» **YOUR GOAL**:
Copy the listing from the line containing "The height and width of the screenshot is (156, 312)." down through the line containing "pyautogui.click(x=137, y=399)", with "Responsible" changed to "Owner" and everything else unchanged.
-------- DATA ROWS
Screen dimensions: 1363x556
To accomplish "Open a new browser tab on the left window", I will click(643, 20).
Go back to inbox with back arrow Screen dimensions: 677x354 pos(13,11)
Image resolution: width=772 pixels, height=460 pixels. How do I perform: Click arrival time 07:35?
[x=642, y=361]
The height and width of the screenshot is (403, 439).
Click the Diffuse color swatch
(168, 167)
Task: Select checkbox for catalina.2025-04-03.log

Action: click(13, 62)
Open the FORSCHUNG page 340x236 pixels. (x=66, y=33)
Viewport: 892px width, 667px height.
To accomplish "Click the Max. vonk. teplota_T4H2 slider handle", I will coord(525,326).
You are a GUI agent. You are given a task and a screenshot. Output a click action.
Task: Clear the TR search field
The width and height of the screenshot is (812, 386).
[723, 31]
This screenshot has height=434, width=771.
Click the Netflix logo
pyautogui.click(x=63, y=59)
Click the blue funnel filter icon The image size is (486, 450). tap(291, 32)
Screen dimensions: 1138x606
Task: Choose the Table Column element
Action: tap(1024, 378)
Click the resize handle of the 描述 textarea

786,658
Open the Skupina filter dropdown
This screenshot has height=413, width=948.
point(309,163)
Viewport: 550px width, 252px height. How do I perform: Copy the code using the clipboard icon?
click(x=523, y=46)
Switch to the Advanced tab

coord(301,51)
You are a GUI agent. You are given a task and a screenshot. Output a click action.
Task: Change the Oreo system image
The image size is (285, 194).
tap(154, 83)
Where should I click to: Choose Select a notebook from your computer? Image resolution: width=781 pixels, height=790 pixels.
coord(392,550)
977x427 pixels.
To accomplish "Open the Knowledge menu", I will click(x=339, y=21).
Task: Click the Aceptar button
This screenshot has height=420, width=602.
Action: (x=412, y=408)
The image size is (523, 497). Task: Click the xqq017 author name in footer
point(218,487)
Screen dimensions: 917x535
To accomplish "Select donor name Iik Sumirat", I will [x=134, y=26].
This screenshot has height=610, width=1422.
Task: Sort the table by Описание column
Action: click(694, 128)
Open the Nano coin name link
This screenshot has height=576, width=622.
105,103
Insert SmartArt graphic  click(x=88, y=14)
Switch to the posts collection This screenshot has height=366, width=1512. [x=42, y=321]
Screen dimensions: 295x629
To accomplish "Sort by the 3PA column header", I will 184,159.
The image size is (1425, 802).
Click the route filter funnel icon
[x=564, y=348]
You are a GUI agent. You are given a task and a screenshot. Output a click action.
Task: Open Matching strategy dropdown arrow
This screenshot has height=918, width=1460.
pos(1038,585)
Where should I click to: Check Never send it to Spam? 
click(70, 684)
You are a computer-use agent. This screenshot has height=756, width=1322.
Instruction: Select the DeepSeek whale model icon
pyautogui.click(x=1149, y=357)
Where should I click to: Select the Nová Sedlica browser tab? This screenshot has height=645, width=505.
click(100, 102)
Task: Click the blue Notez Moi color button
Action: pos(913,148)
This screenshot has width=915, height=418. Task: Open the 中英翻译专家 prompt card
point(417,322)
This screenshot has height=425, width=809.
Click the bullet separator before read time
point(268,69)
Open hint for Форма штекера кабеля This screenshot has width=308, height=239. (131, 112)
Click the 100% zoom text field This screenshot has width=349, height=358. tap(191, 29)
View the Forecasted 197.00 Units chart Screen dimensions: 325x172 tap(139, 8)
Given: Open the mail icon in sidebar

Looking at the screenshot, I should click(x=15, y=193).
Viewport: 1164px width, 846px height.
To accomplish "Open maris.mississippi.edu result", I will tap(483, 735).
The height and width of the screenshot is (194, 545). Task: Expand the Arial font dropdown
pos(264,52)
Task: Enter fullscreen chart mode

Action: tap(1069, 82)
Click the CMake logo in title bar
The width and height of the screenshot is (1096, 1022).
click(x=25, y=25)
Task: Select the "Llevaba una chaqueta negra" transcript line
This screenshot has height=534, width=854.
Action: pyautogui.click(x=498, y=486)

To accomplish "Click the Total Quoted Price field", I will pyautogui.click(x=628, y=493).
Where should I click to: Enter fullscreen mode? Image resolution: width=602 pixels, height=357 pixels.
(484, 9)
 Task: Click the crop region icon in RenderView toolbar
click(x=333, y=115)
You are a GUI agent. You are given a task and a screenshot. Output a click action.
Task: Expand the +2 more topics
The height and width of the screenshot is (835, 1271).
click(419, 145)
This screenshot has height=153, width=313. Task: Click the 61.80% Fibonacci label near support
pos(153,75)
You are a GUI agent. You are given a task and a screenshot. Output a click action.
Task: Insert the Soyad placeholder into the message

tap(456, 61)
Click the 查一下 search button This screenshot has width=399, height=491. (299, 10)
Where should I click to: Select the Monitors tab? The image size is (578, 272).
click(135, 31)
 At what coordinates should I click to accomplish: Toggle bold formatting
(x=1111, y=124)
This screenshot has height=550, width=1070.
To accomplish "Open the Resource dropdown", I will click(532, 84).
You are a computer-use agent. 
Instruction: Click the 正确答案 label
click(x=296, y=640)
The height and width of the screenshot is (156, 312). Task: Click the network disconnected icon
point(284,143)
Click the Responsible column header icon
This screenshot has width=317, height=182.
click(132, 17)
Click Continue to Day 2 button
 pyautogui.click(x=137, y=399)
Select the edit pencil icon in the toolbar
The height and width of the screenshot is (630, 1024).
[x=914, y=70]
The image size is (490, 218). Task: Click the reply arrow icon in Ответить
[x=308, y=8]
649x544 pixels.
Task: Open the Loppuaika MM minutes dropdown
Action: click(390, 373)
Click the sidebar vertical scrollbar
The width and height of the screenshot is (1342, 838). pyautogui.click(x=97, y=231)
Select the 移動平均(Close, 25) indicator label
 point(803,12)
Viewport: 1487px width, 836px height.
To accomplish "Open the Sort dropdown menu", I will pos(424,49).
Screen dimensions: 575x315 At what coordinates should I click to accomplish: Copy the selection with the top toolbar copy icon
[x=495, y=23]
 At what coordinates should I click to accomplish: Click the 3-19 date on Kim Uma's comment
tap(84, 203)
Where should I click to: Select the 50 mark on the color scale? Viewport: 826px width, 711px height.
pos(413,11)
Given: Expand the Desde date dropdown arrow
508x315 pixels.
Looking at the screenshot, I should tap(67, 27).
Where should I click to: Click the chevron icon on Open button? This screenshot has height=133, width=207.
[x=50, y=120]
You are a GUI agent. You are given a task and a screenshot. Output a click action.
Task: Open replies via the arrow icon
----------------
» **OUTPUT FOR THIS EXERCISE**:
The height and width of the screenshot is (156, 312). Task: Click the network disconnected icon
point(284,143)
Click the Owner column header icon
This screenshot has width=317, height=182.
click(132, 17)
Click Continue to Day 2 button
 pyautogui.click(x=137, y=399)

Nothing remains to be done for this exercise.